A major purpose of our development program is to add the means by which we can offer visitors a greater sense of personal participation—all within a historical context.William Clay Ford Chairman of the Board, Greenfield Villager, July 1972
Guided by the 1980s mission-based phrase, “Stories of a Changing America,” Greenfield Village took on new life and Henry Ford Museum exhibits explored new topics. These included the acquisition of the Firestone farmhouse and creation of its living history program (1985), the “Automobile in American Life” exhibit (1987), and the “Made in America” exhibit (1992). During the 1980s and 1990s, Museum staff placed new attention on accurate research, creative program planning, and engaging public presentations.
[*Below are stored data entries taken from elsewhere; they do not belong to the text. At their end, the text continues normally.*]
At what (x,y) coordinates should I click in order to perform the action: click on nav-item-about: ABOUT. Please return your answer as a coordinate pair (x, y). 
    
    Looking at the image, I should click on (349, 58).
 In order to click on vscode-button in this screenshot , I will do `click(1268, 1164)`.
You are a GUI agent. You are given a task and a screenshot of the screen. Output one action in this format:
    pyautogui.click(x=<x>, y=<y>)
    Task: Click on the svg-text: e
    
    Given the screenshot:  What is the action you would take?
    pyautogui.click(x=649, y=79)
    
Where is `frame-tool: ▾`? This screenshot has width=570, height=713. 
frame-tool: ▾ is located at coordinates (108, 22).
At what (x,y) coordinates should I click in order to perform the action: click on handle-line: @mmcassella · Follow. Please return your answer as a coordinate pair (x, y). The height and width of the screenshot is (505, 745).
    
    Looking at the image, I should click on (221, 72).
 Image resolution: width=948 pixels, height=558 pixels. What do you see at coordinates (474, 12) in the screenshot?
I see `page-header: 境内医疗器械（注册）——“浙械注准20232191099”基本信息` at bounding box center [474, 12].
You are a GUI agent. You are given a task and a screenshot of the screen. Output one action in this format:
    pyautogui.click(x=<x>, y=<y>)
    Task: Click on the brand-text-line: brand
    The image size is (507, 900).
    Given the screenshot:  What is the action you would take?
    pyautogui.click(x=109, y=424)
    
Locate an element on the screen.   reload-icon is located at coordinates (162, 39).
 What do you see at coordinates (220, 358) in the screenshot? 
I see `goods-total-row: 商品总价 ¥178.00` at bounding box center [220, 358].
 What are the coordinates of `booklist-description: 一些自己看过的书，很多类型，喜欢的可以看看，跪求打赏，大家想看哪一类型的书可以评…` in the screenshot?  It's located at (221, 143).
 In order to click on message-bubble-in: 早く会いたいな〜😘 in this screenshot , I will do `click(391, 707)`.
The revised 1992 mission statement—focusing on innovation, resourcefulness, and ingenuity—provided a new yardstick for measuring the subjects and approaches of building presentations, exhibits, and public programs. The Museum would launch its first web site in 1995.
This can be, and must be, the great American museum of change.Museum President Harold K. Skramstad Jr. The Magazine of Air Illinois, April 1982
The Henry Ford
By the late 20th century, competition for the public’s leisure time was fierce and audience expectations were changing. Museum staff laid the foundation for a new generation of offerings in several distinct and separate venues—creating a unique, multi-day destination opportunity for local and out-of-town guests. These included: Henry Ford Museum, featuring a new changing exhibit gallery in 2003; Greenfield Village, refreshed and reimagined in 2003; IMAX® Theatre, opened in 1999; Benson Ford Research Center, opened in 2002; and the Ford Rouge Factory Tour, created in partnership with Ford Motor Company in 2004 and featuring a fully functioning, state-of-the-art manufacturing facility. Adding so many new venues to the museum led to a name change to encompass them all—The Henry Ford.